Afton Alps, one of the Twin Cities' most popular ski areas, is being sold to Vail Resorts Inc. as the Colorado skiing giant seeks to add "gateway" urban ski areas close to its customer base.
Vail Resorts said Thursday that it's snapping up Afton Alps as well as the Mount Brighton ski area outside Detroit, for a combined $20 million in cash.
The Midwest is a new frontier for Broomfield, Colo.-based Vail Resorts, which owns seven high-end resorts in the West, including the famous Vail Mountain. The acquisitions are the first step in a new growth strategy, said Vail Resorts CEO Robert Katz.
"We do a huge amount of business in Minneapolis and Minnesota," Katz said in an interview. "This was an incredible opportunity for our company to acquire literally one of the best ski areas in the whole Midwest. We think that these smaller resorts that are located near urban centers are where people learn to ski and ride."
"We intend to put money behind all that," Katz said.
Afton is the largest ski area near a major city in the Midwest, according to Vail Resorts, with 48 trails and 18 lifts over nearly 300 acres. Mount Brighton has 26 trails on 130 acres.
The company said Thursday that it plans to upgrade and enhance both ski areas, starting with better snowmaking. Katz said it plans to redesign and update terrain parks, update base facilities and improve dining options, beef up coaching and classes and integrate technology and social media programs.
One piece of technology, EpicMix, is an app that enables users to track their experience, such as how many vertical feet they skied in a day, and automatically uploads the information to Facebook and Twitter accounts.
Vail is offering Afton Alps and Mount Brighton customers 25 percent discounts on lift tickets at all of its resorts. It plans to roll out other ways to connect customers with the Vail family of properties.
Afton Alps called the sale a "wonderful opportunity" for customers and employees alike. "It's the end of an era here," said co-owner Amy Reents.

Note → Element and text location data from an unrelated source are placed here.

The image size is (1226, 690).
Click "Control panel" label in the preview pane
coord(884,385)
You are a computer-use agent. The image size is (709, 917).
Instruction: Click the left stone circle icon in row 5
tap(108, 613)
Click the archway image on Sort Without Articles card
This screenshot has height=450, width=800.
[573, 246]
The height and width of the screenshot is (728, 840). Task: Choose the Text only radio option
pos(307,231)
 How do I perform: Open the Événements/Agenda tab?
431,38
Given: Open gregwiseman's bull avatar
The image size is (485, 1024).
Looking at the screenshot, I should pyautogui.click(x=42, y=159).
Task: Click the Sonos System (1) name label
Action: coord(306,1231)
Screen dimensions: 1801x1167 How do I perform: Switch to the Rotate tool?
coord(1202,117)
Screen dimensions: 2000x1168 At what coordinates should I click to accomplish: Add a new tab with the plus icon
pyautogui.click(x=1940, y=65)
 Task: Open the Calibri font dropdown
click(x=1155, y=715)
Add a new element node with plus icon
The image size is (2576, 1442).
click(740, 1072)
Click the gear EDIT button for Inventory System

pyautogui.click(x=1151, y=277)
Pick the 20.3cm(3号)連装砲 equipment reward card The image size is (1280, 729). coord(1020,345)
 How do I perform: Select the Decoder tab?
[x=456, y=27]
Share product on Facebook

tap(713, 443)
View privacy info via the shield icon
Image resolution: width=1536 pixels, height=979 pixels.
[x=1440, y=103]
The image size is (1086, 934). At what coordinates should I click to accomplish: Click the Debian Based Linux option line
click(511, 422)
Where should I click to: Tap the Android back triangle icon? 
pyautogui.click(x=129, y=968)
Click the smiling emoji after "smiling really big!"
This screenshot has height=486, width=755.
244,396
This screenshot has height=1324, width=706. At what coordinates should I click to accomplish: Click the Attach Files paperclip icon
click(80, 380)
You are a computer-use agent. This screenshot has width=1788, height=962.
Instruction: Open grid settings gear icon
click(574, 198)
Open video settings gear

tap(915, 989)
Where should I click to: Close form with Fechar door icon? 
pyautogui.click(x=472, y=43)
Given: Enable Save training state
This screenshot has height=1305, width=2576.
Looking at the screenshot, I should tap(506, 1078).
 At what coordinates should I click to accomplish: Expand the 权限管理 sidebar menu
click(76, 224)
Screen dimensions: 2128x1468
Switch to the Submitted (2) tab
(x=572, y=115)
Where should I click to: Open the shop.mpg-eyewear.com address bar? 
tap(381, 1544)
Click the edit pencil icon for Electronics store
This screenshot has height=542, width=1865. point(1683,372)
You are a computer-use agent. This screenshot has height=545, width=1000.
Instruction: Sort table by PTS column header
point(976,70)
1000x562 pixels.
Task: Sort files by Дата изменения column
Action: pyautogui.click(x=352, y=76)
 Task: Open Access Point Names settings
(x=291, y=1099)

Reents said her father, Paul Augustine, co-founded Afton Alps in 1963 when it opened with a few tow ropes, a T-bar and 37 skiers the first day. The Augustine family has continued to own it, and Reents said she was busy Thursday telling employees about the sale.
"It's been an emotional process for our family," she said.
The parties expect the purchase of both urban ski areas to be complete by the end of the month.
Reents said the Augustine family will continue to work with the company and is confident that joining Vail Resorts will be a "wonderful opportunity" for customers and employees. Reents said she will move into a marketing position.
Most ski areas and resorts in Minnesota are privately owned by families or other groups, although some are government owned. The entrance of a major corporation into the local ski-hill business marks change.
Vail Resorts, which trades on the New York Stock Exchange, had sales of $1 billion in its 2012 fiscal year.
Laurie Valento, spokeswoman for the Twin Cities Independent Ski Areas Association, said Vail may be "big corporate" but the local industry benefits from more marketing dollars and increased efforts to promote skiing and snowboarding.
"If it's going to be good for the industry, they're in favor," Valento said.
Hal Yngve, president of the Midwest Sport/Ski Council, a Minnesota-based organization of ski clubs, cheered the sale.
"Who doesn't love Vail?" he said. "Getting bought out by such a reputable firm can only be good news.
"There's that gut reaction, 'Oh, we're losing something,' but we're gaining Vail," he added. "That's like the best ski area in the whole world practically."